Madeleine Moon queried how officers dealt with bereaved families and how they investigated suicides, especially if the internet was a factor.
Ms Moon, whose Bridgend constituency experienced a number of suicides among young people over a two year period, addressed a Westminster Hall debate.
UK policing minister Nick Herbert said the issue was taken very seriously.
Ms Moon said the majority of bereaved families who had to deal with the police found the experience very distressing.
Some said it would have been helpful to have a counsellor present when dealing with the police officers, said the Labour MP.
Families also complained that police officers did not offer any numbers for help lines, or offer the Help is at Hand booklet aimed at people bereaved by suicide and other sudden, traumatic death.
"This booklet, issued by the Department of Health, is a valuable resource that is wasted," said Ms Moon.
The MP asked the minister to look at the training for officers and at whether there was an "immediate response plan" in place.
She said she was concerned that the police did not thoroughly investigate whether the internet was a cause of suicide in some cases.
Ms Moon claimed the police had decided not to inspect individual computers, making it difficult to know how much influence the internet may have on a person's decision to commit suicide.
She said police officers should investigate individual computers and the sites visited.
Ms Moon also raised the issue of the media using the internet to access images of and information about a suicide victim.
Families had said they were very distressed when a newspaper used an image from Facebook and other social networking websites without asking their permission, she said.
Mr Herbert, Minister of State for Policing and Criminal Justice, said that training on how to deal with sudden deaths and suicides was mandatory and was given to all police officers.
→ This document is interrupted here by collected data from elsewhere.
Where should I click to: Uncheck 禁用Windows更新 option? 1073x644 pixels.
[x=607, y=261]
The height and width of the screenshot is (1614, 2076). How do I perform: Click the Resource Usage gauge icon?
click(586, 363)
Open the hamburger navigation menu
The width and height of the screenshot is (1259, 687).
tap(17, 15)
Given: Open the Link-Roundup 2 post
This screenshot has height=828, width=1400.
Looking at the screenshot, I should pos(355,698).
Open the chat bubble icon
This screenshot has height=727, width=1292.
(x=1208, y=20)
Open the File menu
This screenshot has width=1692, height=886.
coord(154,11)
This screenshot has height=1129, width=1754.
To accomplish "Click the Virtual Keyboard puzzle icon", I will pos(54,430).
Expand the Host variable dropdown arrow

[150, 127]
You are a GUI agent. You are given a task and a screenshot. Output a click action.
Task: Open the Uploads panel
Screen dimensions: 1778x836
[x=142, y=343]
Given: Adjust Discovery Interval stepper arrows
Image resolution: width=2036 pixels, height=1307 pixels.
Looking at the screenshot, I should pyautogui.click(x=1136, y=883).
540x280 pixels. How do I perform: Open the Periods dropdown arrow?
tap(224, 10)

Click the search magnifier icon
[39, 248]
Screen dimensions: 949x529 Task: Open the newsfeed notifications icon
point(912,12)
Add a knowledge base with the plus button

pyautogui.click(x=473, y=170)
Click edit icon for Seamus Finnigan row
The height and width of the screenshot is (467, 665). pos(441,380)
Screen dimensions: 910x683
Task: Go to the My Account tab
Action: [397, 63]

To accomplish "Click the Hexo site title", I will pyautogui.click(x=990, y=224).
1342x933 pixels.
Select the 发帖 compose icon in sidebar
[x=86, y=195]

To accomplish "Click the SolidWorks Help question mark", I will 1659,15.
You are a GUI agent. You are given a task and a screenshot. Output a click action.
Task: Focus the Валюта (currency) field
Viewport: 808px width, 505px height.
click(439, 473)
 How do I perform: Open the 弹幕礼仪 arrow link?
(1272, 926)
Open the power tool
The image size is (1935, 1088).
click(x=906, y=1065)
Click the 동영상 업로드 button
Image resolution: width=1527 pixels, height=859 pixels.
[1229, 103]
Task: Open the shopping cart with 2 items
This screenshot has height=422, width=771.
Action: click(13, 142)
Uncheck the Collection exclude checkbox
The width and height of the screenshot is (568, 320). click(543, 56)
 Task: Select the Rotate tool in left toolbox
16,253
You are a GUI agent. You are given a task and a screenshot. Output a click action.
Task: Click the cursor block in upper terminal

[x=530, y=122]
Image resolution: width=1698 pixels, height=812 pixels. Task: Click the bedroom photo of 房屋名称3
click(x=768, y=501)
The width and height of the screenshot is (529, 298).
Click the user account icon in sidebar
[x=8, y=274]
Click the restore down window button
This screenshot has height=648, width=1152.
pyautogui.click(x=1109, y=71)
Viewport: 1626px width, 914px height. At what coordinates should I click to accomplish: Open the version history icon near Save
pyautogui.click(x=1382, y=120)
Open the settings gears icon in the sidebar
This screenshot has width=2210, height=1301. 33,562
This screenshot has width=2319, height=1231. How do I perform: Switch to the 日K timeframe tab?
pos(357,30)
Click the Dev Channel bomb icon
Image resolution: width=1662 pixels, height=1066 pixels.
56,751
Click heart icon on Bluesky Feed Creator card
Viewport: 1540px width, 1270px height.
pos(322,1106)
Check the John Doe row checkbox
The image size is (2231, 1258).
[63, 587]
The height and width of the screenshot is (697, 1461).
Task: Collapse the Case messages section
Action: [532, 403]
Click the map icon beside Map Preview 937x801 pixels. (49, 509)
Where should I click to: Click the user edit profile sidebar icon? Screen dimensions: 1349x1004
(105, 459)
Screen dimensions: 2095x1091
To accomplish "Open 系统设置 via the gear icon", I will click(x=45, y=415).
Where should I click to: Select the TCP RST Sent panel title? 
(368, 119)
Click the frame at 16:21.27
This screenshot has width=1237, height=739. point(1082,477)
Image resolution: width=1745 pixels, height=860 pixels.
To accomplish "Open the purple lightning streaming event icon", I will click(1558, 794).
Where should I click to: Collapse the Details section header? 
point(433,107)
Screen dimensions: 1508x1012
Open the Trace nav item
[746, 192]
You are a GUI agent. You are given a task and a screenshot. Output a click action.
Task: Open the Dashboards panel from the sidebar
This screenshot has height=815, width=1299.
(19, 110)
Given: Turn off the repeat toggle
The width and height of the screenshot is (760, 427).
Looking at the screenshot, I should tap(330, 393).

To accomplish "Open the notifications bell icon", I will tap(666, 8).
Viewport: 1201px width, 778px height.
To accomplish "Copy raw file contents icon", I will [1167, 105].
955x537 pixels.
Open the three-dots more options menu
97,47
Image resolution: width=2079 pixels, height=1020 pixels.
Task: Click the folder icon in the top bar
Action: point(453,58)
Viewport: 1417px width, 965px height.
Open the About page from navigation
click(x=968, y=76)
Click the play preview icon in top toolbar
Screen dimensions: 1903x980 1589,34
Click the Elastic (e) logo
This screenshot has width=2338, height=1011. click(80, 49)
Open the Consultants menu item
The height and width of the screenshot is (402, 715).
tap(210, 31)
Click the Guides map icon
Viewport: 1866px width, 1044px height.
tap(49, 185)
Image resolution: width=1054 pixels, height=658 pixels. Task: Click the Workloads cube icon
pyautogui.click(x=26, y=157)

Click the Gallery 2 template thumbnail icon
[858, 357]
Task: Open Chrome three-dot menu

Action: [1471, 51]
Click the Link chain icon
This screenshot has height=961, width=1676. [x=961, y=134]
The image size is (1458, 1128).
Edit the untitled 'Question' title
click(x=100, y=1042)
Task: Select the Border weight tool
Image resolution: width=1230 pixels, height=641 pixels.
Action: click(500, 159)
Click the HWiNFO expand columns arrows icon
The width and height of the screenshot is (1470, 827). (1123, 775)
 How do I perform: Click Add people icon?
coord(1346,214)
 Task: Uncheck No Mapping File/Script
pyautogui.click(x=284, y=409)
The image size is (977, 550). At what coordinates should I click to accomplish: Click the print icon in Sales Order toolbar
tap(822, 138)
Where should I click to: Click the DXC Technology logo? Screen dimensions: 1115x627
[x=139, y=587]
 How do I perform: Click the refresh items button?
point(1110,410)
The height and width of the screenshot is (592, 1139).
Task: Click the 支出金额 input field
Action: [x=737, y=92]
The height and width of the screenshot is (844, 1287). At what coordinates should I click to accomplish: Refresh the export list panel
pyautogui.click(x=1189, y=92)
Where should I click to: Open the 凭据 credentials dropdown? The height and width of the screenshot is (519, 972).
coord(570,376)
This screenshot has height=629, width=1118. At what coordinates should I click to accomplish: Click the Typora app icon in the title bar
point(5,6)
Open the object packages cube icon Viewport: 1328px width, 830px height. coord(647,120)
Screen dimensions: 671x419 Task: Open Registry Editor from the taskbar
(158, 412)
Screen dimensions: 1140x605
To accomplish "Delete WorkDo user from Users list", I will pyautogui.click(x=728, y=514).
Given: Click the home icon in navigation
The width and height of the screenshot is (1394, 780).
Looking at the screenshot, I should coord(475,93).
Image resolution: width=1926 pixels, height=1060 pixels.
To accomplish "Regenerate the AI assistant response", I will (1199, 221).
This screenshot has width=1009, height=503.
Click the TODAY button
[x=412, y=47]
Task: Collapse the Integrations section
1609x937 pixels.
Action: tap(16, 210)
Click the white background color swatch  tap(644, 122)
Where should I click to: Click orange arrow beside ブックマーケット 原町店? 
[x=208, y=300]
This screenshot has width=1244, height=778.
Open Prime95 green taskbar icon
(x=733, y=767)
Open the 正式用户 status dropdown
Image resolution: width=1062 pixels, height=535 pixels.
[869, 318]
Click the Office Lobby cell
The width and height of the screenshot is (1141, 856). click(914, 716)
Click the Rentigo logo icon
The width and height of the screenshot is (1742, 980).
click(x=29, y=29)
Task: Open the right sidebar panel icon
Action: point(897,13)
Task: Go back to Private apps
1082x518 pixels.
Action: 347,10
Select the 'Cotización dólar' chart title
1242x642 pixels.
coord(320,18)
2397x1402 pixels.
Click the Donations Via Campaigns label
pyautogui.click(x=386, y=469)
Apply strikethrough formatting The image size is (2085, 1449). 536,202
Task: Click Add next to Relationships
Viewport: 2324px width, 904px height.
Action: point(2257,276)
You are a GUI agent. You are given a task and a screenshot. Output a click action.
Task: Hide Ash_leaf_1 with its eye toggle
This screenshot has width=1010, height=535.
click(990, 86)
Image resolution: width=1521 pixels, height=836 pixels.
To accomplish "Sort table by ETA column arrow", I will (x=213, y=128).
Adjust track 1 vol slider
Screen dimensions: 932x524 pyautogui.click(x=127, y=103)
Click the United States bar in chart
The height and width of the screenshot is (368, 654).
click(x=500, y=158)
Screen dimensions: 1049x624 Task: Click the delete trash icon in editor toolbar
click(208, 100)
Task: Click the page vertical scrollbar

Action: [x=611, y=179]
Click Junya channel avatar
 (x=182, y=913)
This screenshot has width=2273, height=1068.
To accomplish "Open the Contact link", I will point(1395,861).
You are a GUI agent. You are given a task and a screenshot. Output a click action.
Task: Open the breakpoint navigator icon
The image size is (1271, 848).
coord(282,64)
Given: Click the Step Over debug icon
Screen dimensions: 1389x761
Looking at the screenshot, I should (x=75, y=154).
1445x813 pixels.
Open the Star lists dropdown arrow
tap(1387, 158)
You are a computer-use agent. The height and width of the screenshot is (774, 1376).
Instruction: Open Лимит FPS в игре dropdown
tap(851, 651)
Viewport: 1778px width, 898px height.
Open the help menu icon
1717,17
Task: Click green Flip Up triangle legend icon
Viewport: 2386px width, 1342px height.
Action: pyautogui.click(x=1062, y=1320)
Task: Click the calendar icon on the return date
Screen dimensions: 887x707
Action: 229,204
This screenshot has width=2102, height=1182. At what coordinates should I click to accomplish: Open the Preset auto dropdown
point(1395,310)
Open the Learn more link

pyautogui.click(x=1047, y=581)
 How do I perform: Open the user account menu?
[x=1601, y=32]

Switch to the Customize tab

The minister stressed that the government did take the issue of suicide very seriously and had completed a consultation on it at the end of last year.
The findings of the consultation would be published later this year, he said.
Mr Herbert added that the author of any website that encouraged suicide may be committing an offence.
"Our ambition is the same - to improve the service," he said. "But it may not be appropriate in some cases to give national government guidance."
More than 20 young people apparently took their own lives in the Bridgend county between 2007 and 2009.